残念ながら「スイス銀行」という銀行は実在しません。ただ、スイスの銀行は法律によって顧客の情報を第三者に漏らすことを固く禁じられています。また、スイスの銀行の中でも「プライベートバンク」と呼ばれるものは、口座が顧客の名前ではなく、番号だけで管理されます。

こうしたことから、ゴルゴ13は非合法なやり方で得たお金を預けるために、スイスのプライベートバンクを利用しているということなのでしょう(実際には口座を開設するときに審査があるので、非合法なお金が受け入れられることはないようですが)。

プライベートバンクは、富裕層の資産を預かったり運用したりするための小規模の銀行です。古い歴史をもつところもあり、王侯や貴族などの資産家が代々利用していることが多いようです。長い年月にわたって顧客とのあいだに信頼関係を築き、それに基づいて、資産運用だけでなく、相続に関するコンサルティングや手続きなども行うほか、不動産や美術品の売買、結婚相手探しからホテルや航空券の手配まで、顧客のさまざまなニーズに応じたサービスを提供します。

一方で、プライベートバンクの口座は資産運用が目的なので、給与振り込みや公共料金の引き落としなどはできず、通帳やキャッシュカードもありません。

一般的な銀行と違って、プライベートバンクは企業や個人への融資は行なわず、口座管理料や、預かった資産を運用して得られた利益の一部を成功報酬として受け取ります。そのため、顧客は口座に一定以上の残高を置いておかなければなりません。その金額は最低でも数億円といわれます。

プライベートバンクは融資を行わないので、不良債権が発生することがなく、銀行としての安全性は高いといえます。
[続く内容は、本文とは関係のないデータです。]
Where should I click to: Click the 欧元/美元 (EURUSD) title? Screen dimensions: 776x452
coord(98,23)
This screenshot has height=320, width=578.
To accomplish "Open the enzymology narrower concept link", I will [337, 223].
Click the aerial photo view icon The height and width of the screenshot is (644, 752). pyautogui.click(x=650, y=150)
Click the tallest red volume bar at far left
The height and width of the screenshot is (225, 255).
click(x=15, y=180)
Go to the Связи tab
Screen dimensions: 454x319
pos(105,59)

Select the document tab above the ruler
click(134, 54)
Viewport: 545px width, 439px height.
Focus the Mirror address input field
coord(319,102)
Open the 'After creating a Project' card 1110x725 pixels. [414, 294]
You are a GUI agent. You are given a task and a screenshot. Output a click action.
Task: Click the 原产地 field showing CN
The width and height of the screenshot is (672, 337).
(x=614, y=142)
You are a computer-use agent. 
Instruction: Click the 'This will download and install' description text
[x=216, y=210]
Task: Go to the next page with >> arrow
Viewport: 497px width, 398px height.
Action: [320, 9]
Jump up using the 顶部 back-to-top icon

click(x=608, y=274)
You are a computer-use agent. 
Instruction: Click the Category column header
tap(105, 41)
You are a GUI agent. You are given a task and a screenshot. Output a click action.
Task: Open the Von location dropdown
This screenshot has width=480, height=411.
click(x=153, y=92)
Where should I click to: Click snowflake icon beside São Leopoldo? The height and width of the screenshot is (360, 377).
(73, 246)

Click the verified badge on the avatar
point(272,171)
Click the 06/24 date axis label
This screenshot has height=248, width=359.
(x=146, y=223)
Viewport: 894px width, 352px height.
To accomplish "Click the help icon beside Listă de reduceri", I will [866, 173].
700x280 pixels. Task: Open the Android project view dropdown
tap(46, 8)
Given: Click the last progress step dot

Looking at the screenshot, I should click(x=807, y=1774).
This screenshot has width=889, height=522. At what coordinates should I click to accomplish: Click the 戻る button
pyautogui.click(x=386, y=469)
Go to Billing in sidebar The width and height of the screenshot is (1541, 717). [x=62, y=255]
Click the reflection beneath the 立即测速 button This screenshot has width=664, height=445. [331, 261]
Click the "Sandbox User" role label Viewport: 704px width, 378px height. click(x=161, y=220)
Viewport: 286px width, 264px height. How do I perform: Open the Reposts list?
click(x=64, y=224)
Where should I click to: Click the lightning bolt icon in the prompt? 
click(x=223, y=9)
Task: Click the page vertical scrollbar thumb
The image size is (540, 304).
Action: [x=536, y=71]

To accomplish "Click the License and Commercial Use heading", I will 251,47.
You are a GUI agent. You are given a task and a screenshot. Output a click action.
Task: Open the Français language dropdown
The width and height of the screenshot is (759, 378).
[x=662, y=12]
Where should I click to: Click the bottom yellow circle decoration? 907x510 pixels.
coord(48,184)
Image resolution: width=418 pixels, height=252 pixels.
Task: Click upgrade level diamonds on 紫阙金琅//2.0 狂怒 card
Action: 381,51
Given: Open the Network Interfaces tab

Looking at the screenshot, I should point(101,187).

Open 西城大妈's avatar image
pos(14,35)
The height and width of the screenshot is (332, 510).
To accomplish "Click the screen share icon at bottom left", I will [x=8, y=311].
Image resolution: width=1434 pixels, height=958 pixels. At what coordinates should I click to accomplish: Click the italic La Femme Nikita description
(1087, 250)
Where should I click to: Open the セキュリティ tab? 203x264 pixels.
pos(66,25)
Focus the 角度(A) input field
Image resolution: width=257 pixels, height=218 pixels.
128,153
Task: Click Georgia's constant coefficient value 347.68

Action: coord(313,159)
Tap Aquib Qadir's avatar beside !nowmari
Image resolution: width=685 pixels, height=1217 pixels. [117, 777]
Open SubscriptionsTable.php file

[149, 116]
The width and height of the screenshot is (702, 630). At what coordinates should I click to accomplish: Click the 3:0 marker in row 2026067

また、スイスは永世中立国で戦争に巻き込まれる心配がない点も、お金持ちが何世代にもわたって資産を守っていくのに適しているといえます。

条件さえ満たせば、日本人でもスイスのプライベートバンクに口座を開設することができ、それを仲介する業者もあります。

また、一般の銀行の中には、富裕層向けにプライベートバンクと同じような資産の管理や運用を行うプライベートバンキングサービスを提供しているところもあります。口座開設には、やはり最低でも1億円は必要なようです。